## Work to be completed
Please keep pictures out of the copy, and print exactly the lines from the one containing "The height and width of the screenshot is (373, 868)." through the end of the records.

-*-*-

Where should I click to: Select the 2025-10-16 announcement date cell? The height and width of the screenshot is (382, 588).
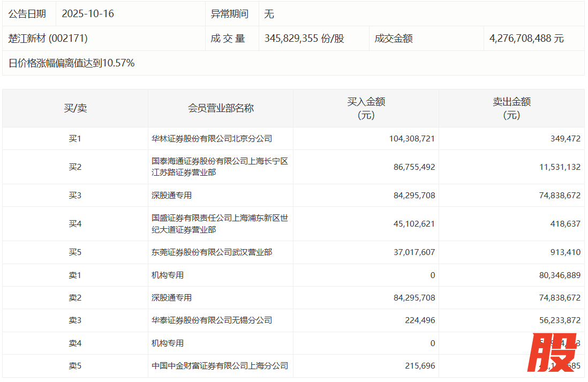(88, 14)
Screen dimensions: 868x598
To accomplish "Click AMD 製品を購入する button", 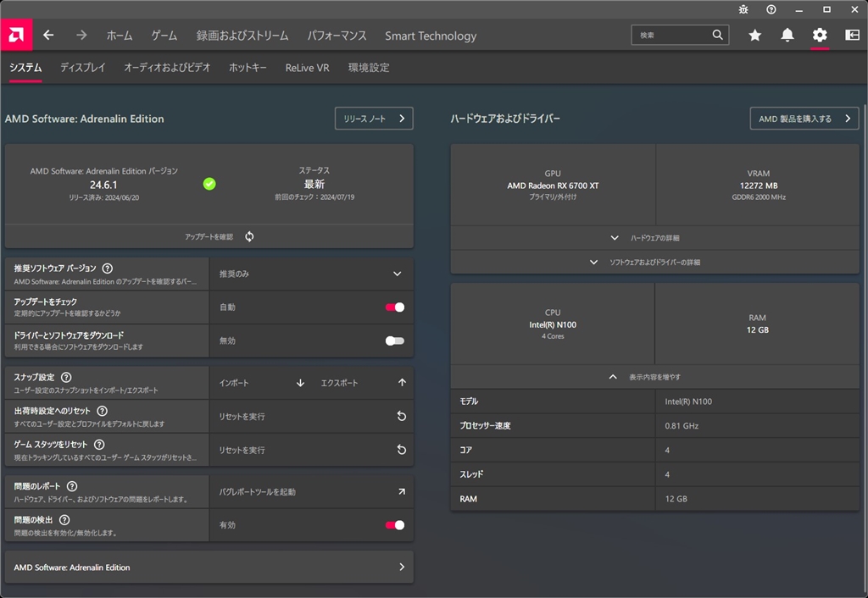I will click(x=804, y=119).
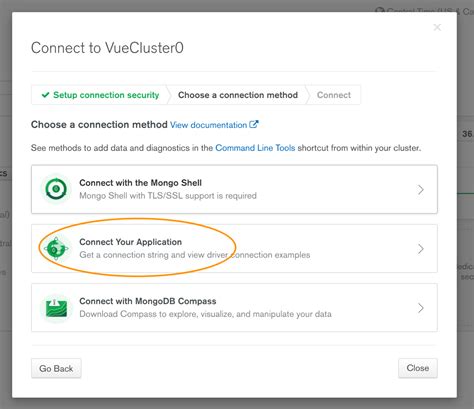Click the Close button
The height and width of the screenshot is (409, 474).
(418, 368)
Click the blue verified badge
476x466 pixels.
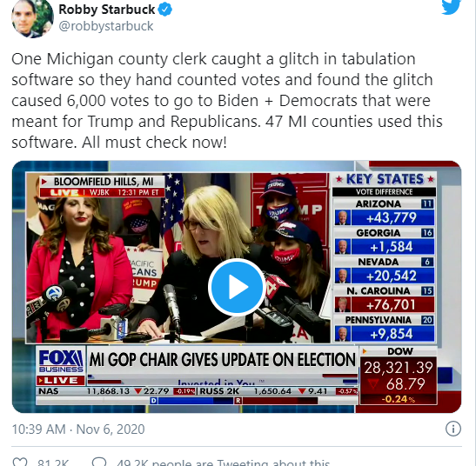point(165,10)
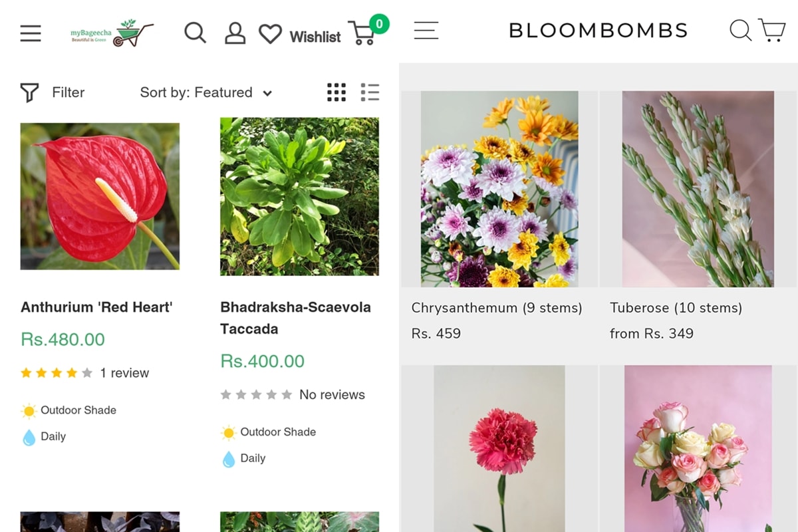Screen dimensions: 798x532
Task: Open the BLOOMBOMBS store title
Action: coord(598,31)
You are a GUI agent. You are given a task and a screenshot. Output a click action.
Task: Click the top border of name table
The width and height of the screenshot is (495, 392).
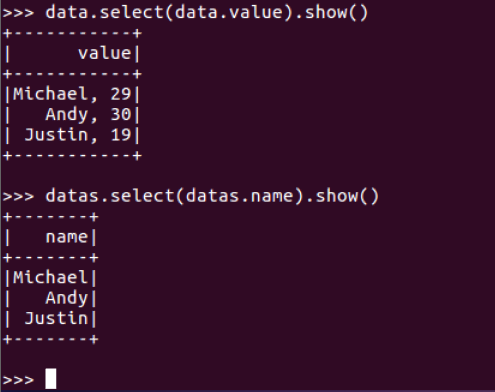tap(51, 217)
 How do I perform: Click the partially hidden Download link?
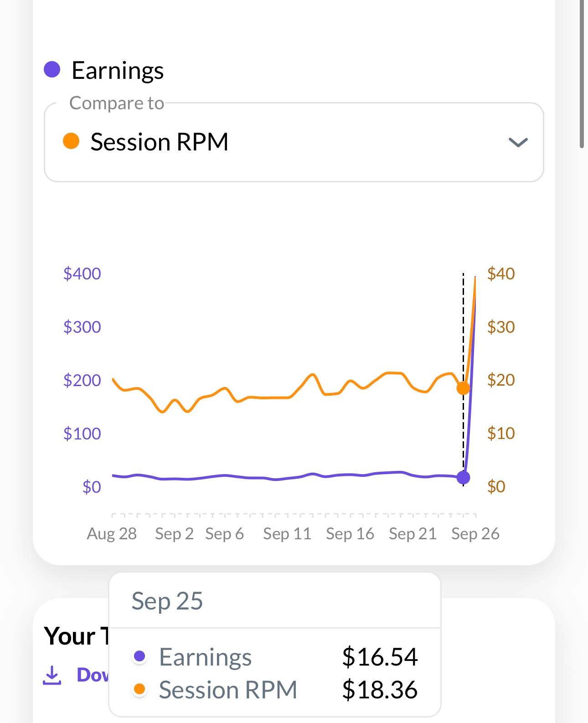(x=92, y=675)
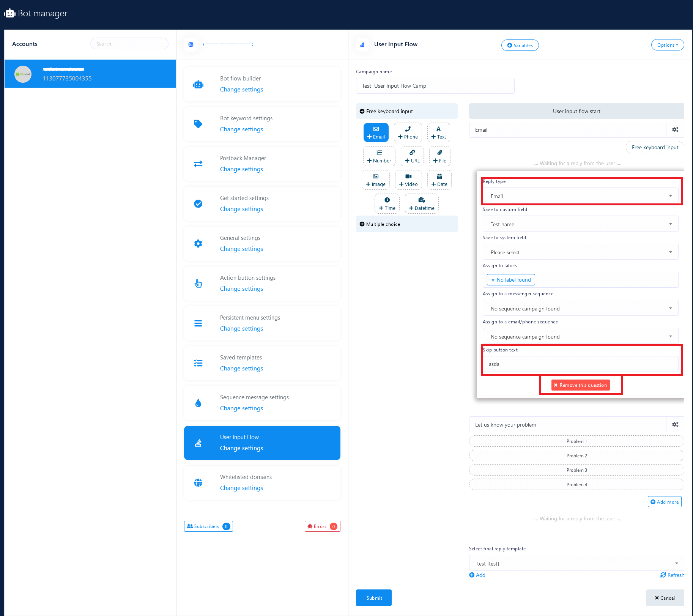Add a Video input question
Image resolution: width=693 pixels, height=616 pixels.
pyautogui.click(x=408, y=180)
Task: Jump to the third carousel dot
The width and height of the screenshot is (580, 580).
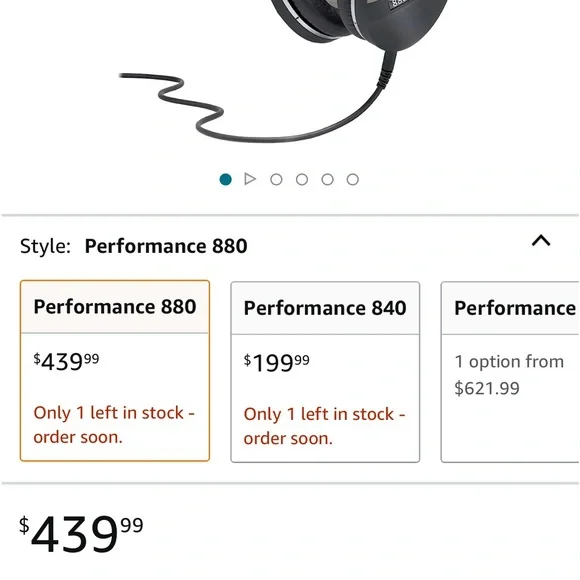Action: click(276, 179)
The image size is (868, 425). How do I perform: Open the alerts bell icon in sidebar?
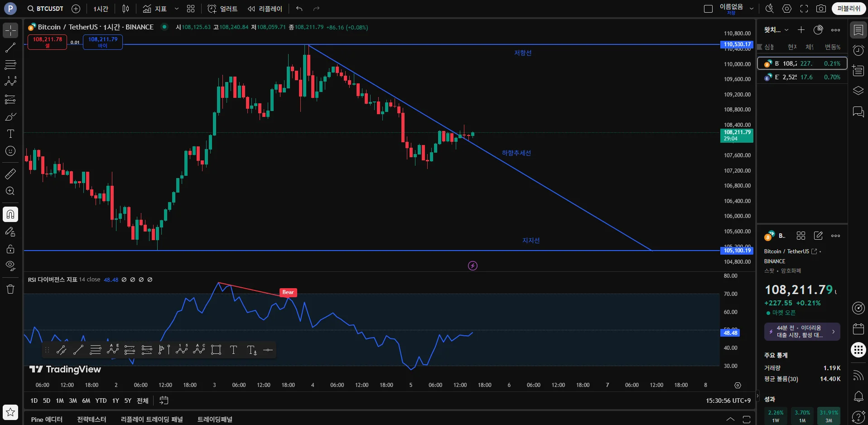pos(858,397)
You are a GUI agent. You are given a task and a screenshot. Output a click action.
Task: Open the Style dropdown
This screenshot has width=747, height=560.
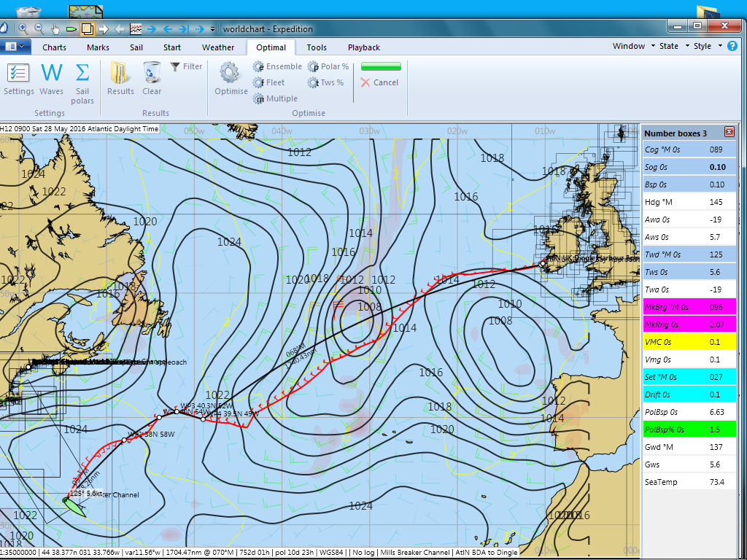click(702, 46)
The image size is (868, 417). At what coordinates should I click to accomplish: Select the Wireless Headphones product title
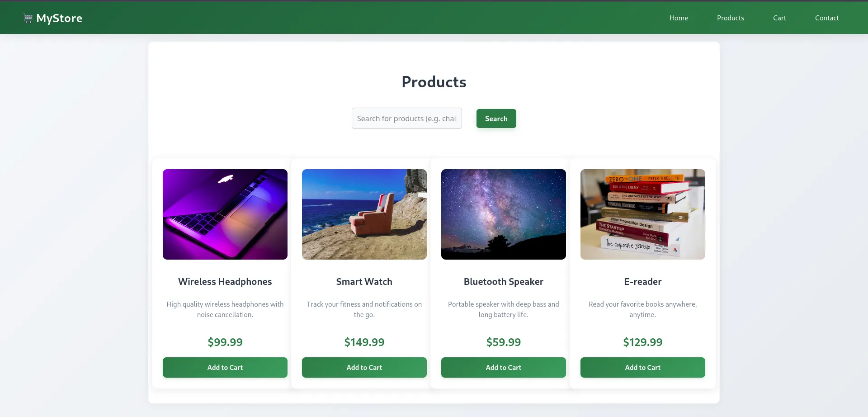pos(225,282)
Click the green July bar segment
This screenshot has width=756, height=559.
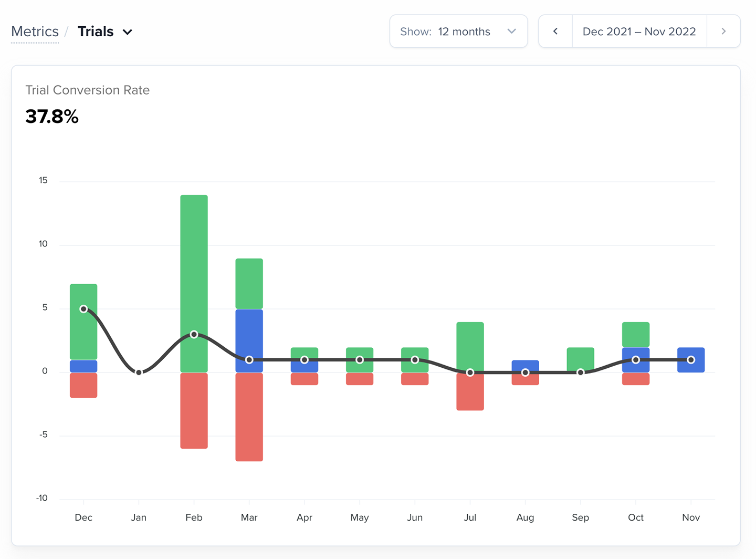pyautogui.click(x=470, y=347)
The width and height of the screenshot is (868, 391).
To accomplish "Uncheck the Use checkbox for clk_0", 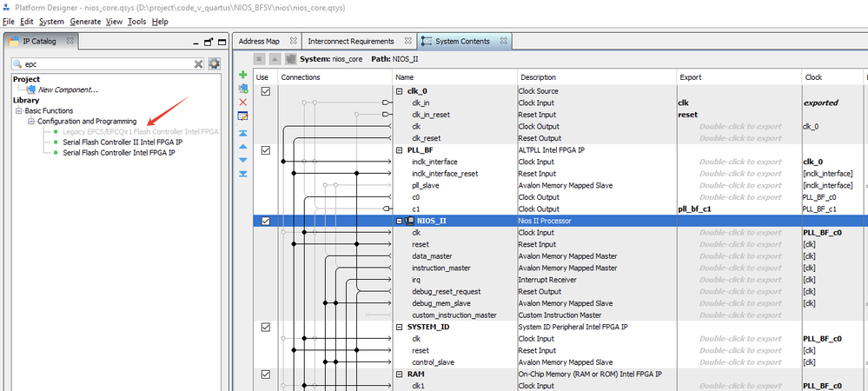I will click(266, 91).
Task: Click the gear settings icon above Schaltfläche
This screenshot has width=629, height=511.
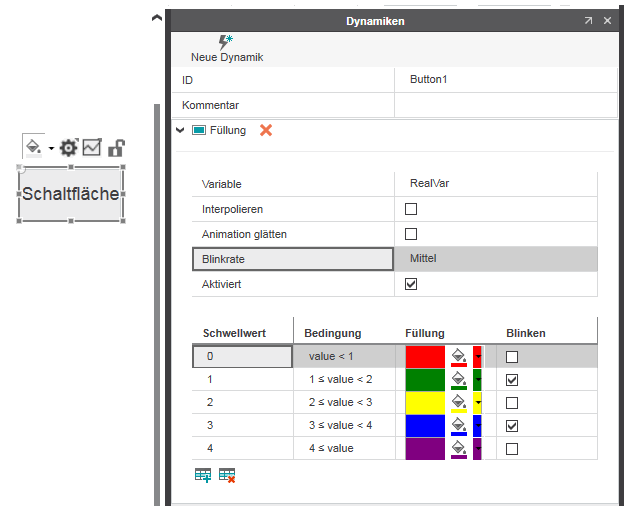Action: (x=68, y=147)
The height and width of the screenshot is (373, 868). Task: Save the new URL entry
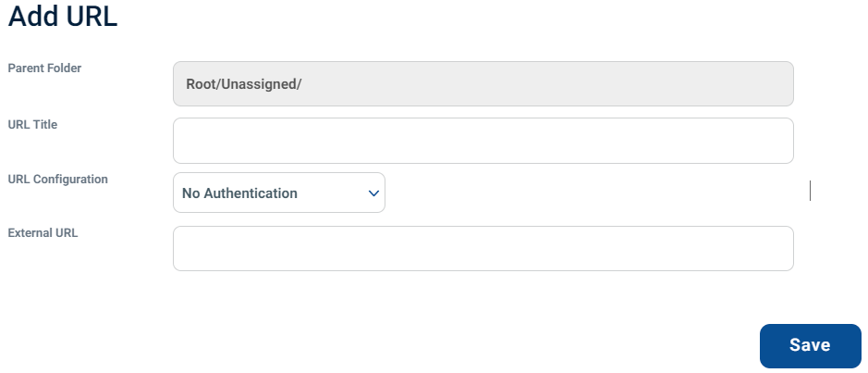pyautogui.click(x=811, y=346)
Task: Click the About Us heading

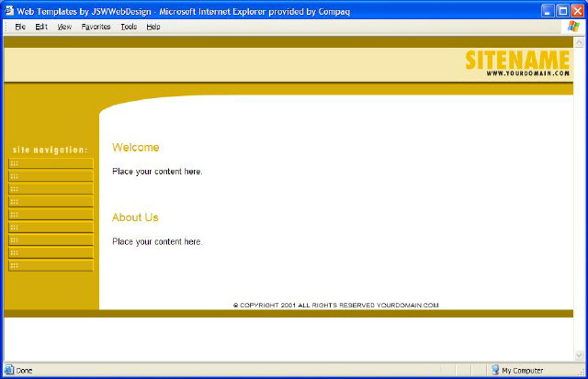Action: [x=135, y=217]
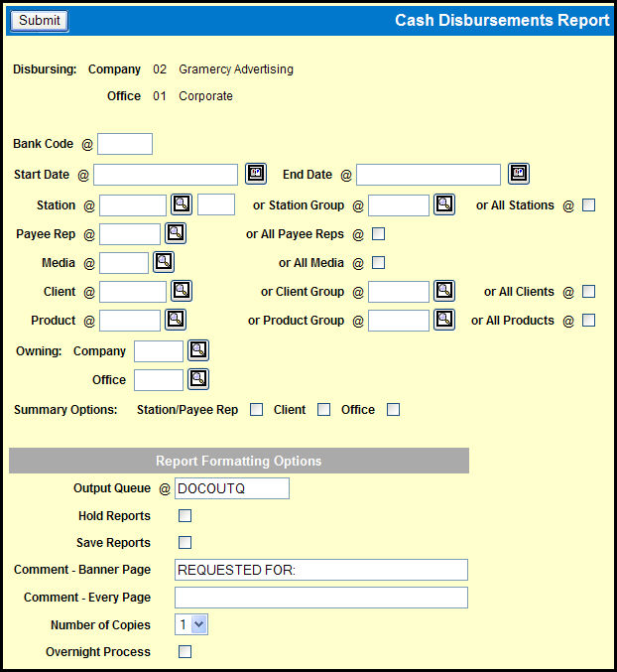The image size is (617, 672).
Task: Click the Output Queue text field
Action: pyautogui.click(x=232, y=488)
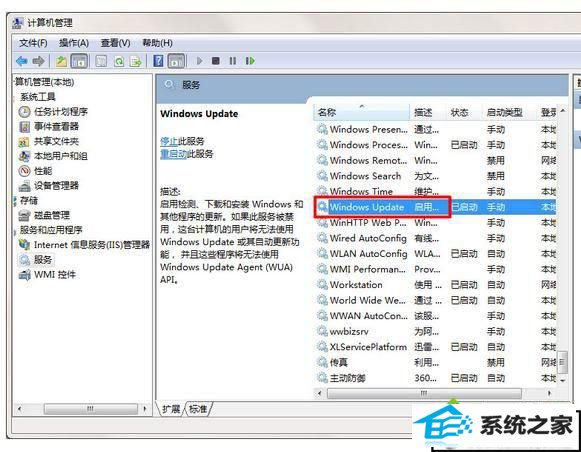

-*-*-

## Answer box
The height and width of the screenshot is (373, 868). Task: Save the new URL entry
pyautogui.click(x=811, y=346)
Task: Click the About Us heading

Action: [x=135, y=217]
The image size is (617, 672).
Task: Click the Output Queue text field
Action: pyautogui.click(x=232, y=488)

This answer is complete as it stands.